RECORDS SHOWN Block Start

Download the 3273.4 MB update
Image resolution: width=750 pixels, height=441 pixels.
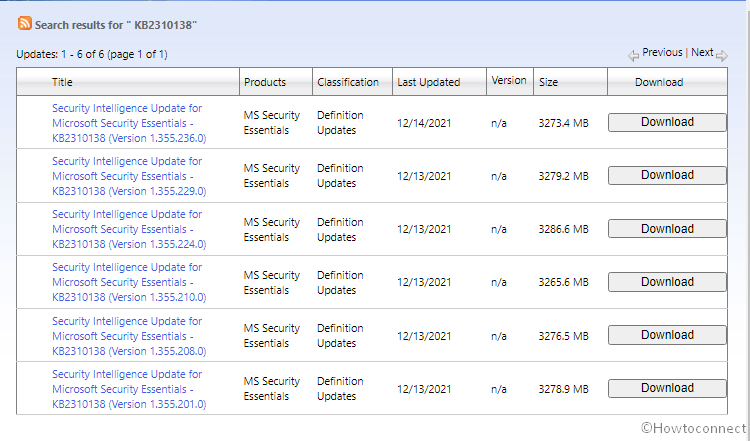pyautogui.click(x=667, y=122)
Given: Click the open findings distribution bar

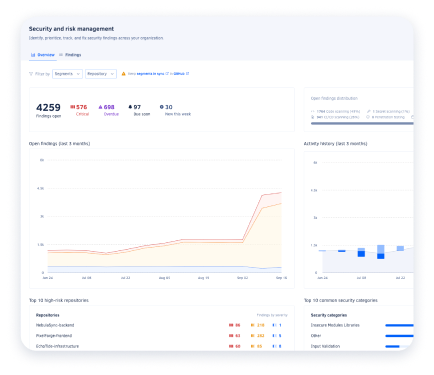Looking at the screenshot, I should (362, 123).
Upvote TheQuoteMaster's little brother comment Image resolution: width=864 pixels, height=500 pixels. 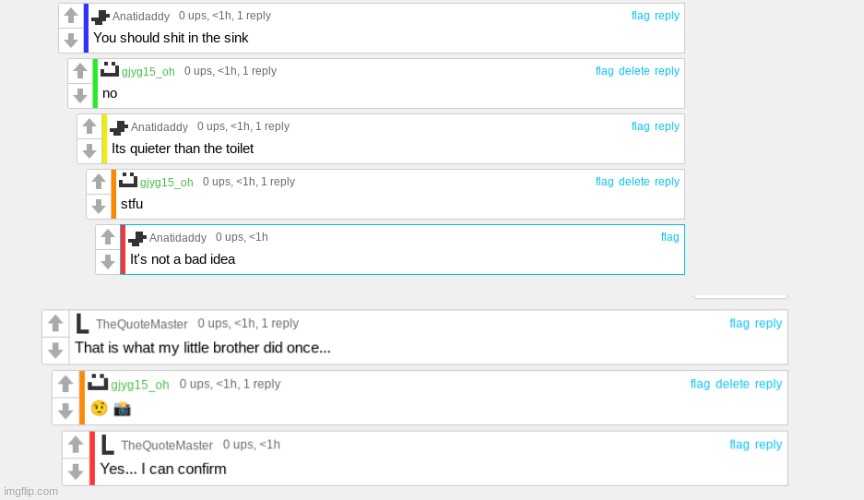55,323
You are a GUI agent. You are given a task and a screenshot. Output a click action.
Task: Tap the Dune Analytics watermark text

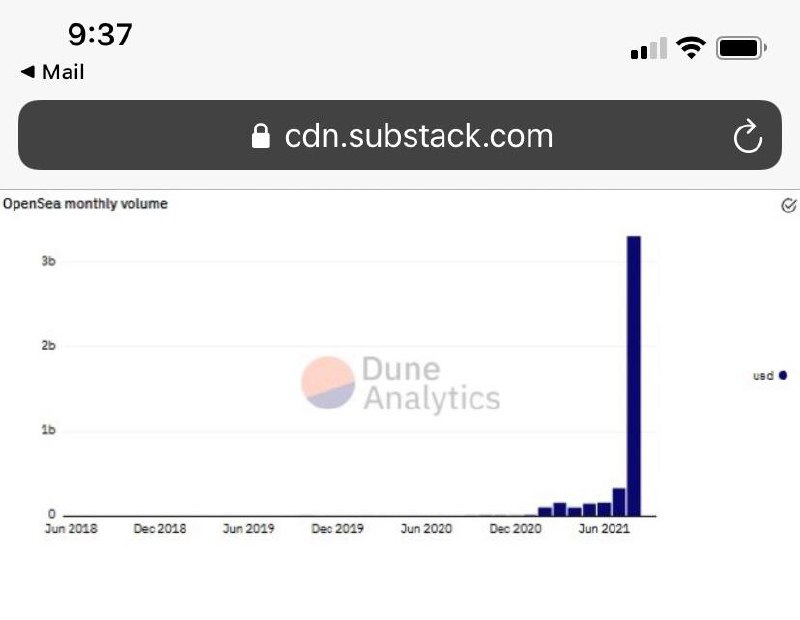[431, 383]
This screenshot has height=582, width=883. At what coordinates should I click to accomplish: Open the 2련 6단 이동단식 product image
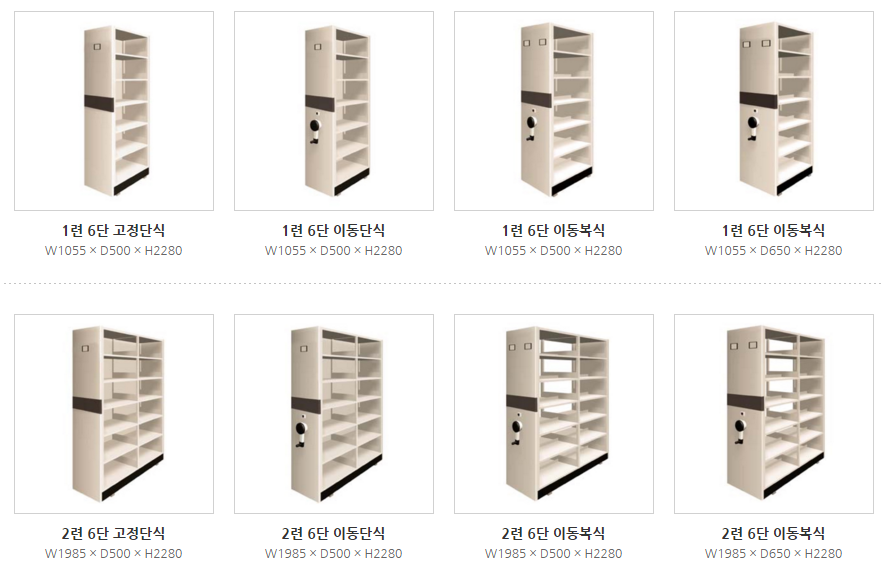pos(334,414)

RECORDS SHOWN Block End
RECORDS SHOWN Block Start

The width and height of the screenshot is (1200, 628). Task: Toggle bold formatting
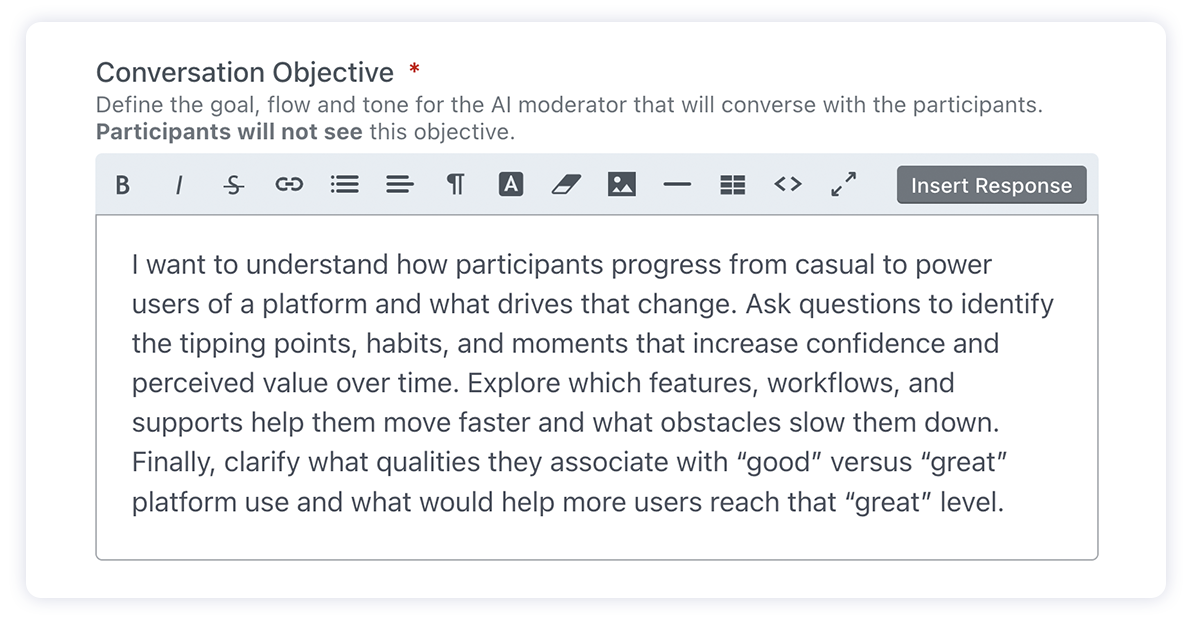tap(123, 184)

RECORDS SHOWN Block End
RECORDS SHOWN Block Start

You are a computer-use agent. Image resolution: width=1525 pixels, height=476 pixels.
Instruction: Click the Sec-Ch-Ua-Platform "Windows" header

RECORDS SHOWN Block End

● **TASK INSTRUCTIONS**: Lines containing the word "agent" in the entries above should be counted, and only that number given.

● **WRITTEN SOLUTION**: 2